• **Assignment**
The records follow. Transcribe only the lines from the line containing "You are a computer-use" through the end, both ends included, and leave out the pictures.

== Data excerpts

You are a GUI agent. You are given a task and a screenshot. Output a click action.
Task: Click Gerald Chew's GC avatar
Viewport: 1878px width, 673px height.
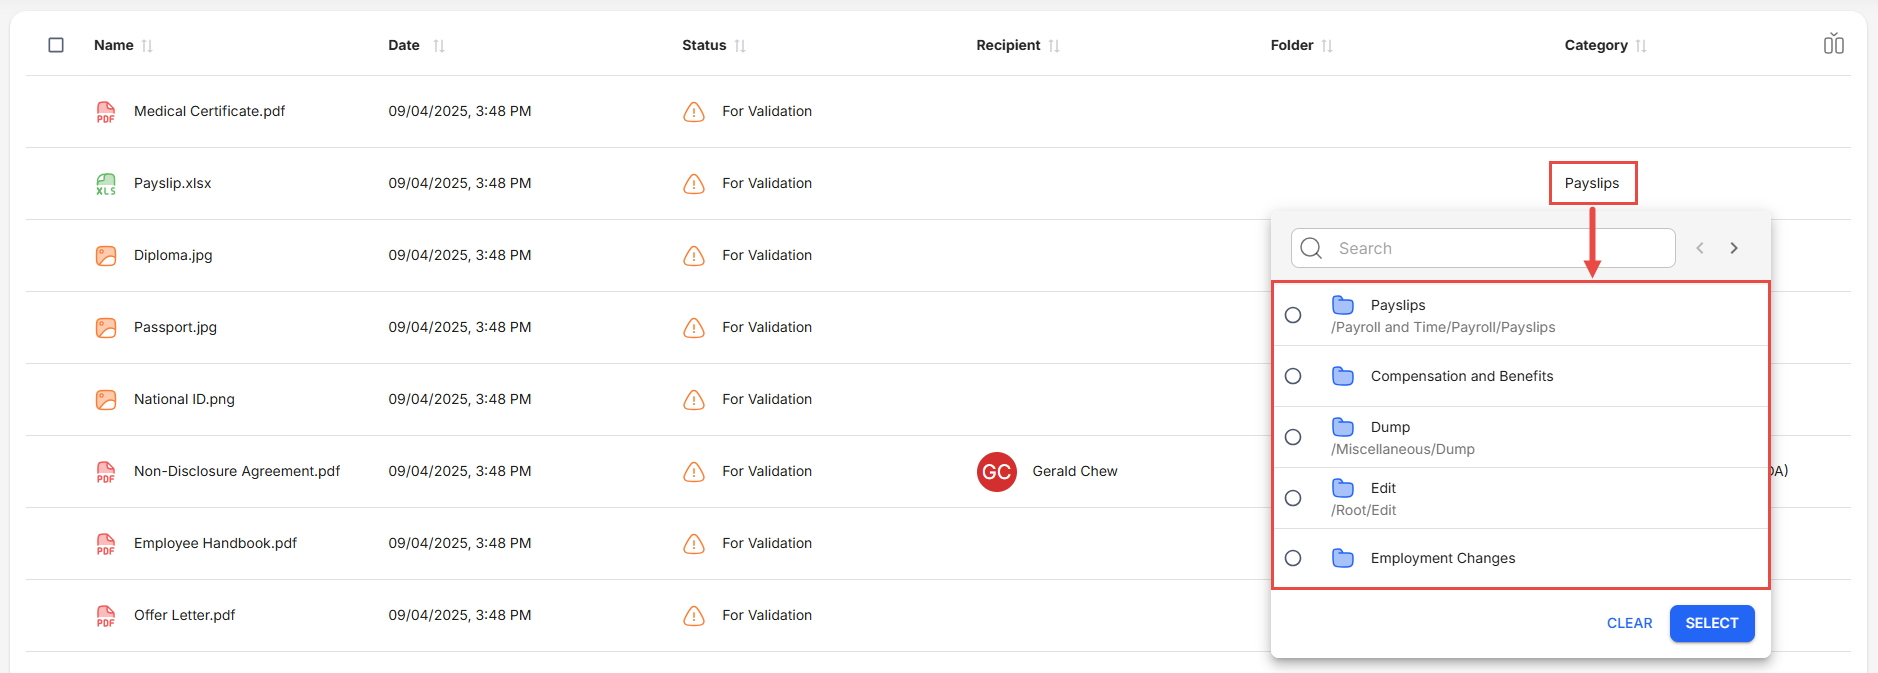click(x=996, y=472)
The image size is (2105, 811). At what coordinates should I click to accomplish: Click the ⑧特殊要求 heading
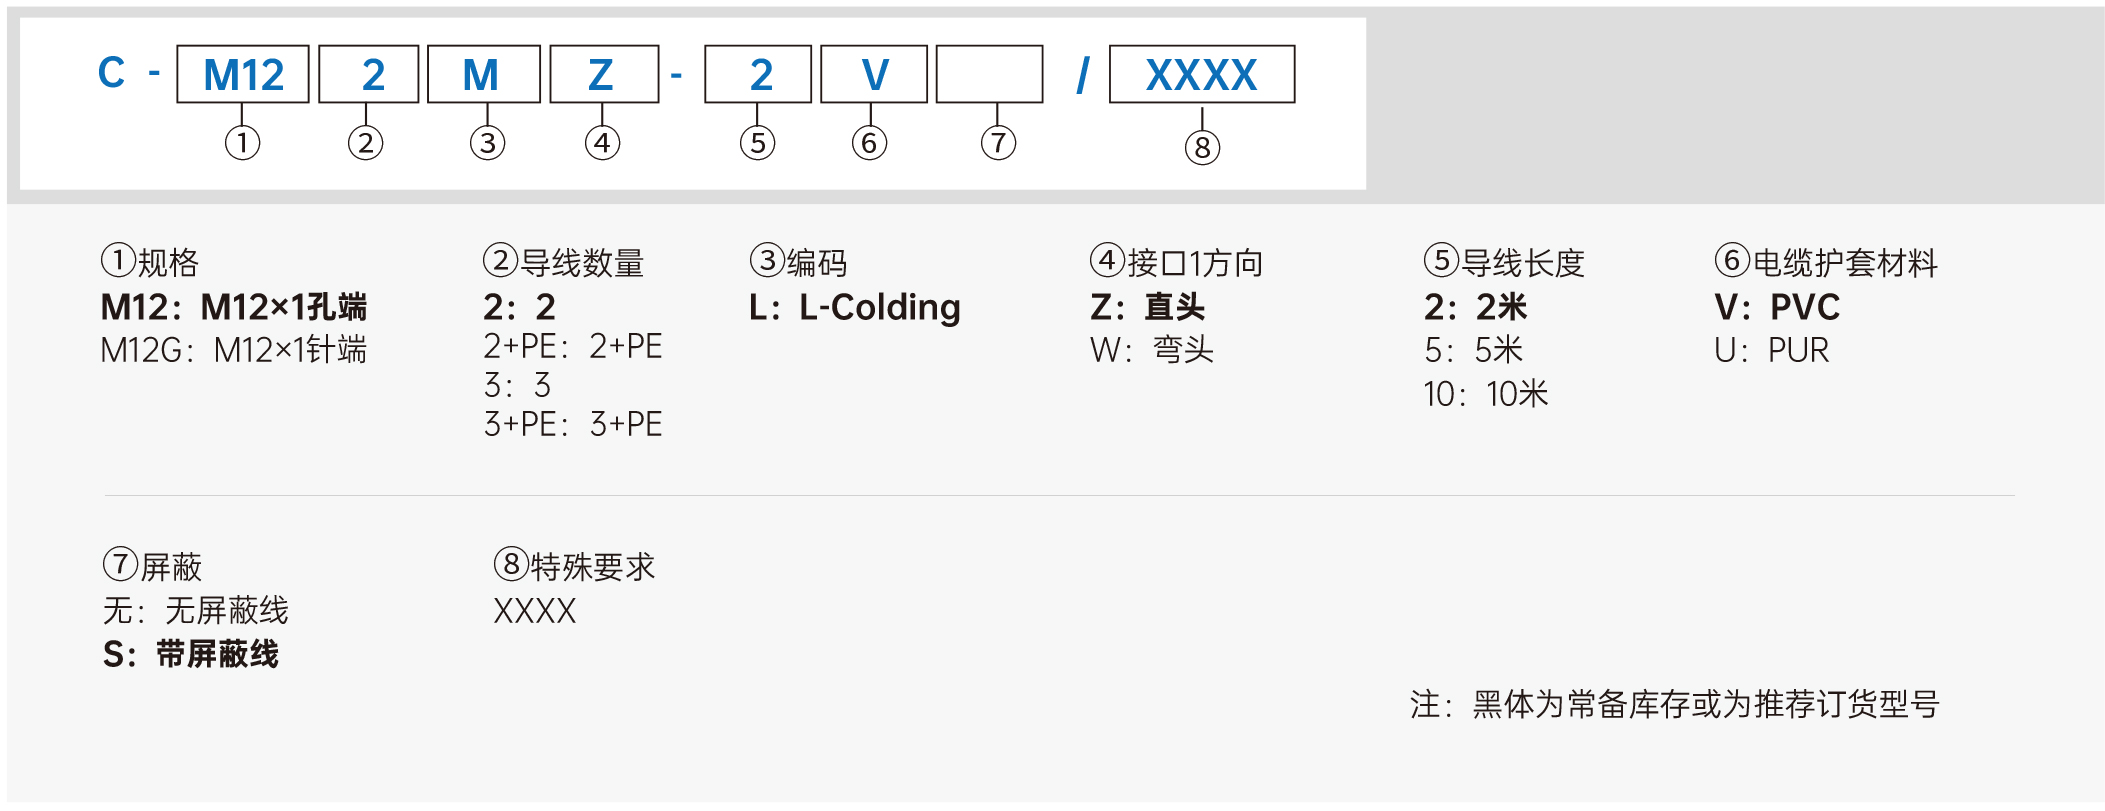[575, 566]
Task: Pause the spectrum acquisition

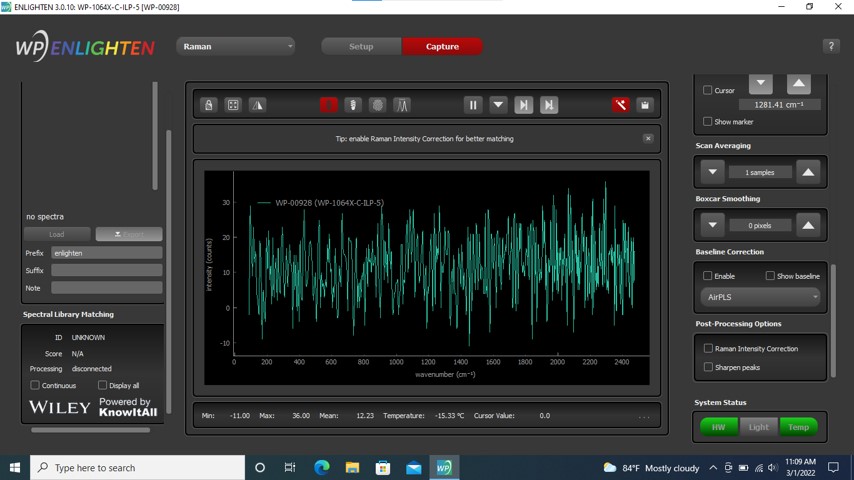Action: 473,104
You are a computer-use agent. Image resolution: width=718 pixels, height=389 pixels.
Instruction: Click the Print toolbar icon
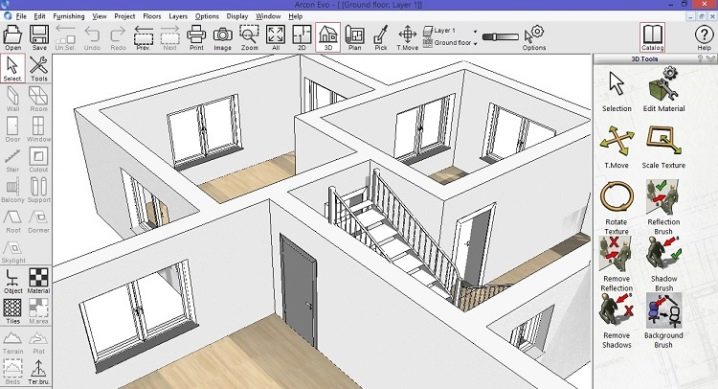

====

• **Result of this task**
You are a computer-use agent. Image resolution: width=718 pixels, height=389 pixels.
Instruction: Click the Print toolbar icon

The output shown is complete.